Kerr: I liked how you said your customers, and what you begin with is what matters most for their business success. Does that entail, then, a lot of bespoke customization that needs to happen around what you’re doing with the sentiments and the employee tracking and so forth, to the ultimate outcomes that they’re achieving? Or do you find that there’s a lot more commonality, even if it’s as different as the grocery packing versus machinery utilization versus other predictors of business success?
Black: We have to balance bespoke, customized analyses for customers because relevance is really important. What makes one company successful is not something that makes another company successful. But we also have to help customers scale this. As business conditions change, as our strategy changes, do we need to reinvent an entirely new system to understand if we’re going to be successful? The answer is no. I mean, there are some fundamental truths, right? There are some common outcomes we all care about: customers, efficiency, the health and well-being of our people. And there are common things that predict those that we can track. What’s the strongest driver for one organization or for one team in one organization is not the same as another. But the set of things that we need to track is fairly common across companies. There are some special situations—and this is why we still use consultants in some cases, to look at certain situations and advise on a custom approach. But for the most part, we’re trying to enable our customers to do this on their own so they don’t have to rely on us when they need to pivot their strategy to keep getting insights for what’s driving business success. Is it recognition? Is it resources? Is it the frequency of feedback? Is it the quality of feedback?

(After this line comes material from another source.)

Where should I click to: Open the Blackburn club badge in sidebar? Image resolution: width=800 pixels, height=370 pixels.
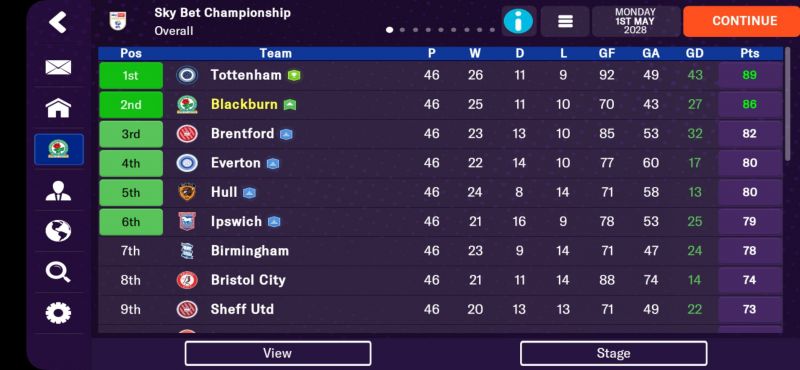[59, 150]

Kerr: Let me also imagine potential use cases. One is, I’m a company where our cultures and the employee engagement is going in the direction that we want it. We want to find ways of being ever better, and how you’re engaging in closing any gaps there. There could be another application, which is, I don’t really like our company feel right now. Or the industry conditions have changed such that we need to do a big reboot. And it’s a lot about a transformation agenda. Can your services in Glint fit into both types of a framework—one where you’re trying to continually improve toward an end goal, and another where you’re trying to do something different than what has come before?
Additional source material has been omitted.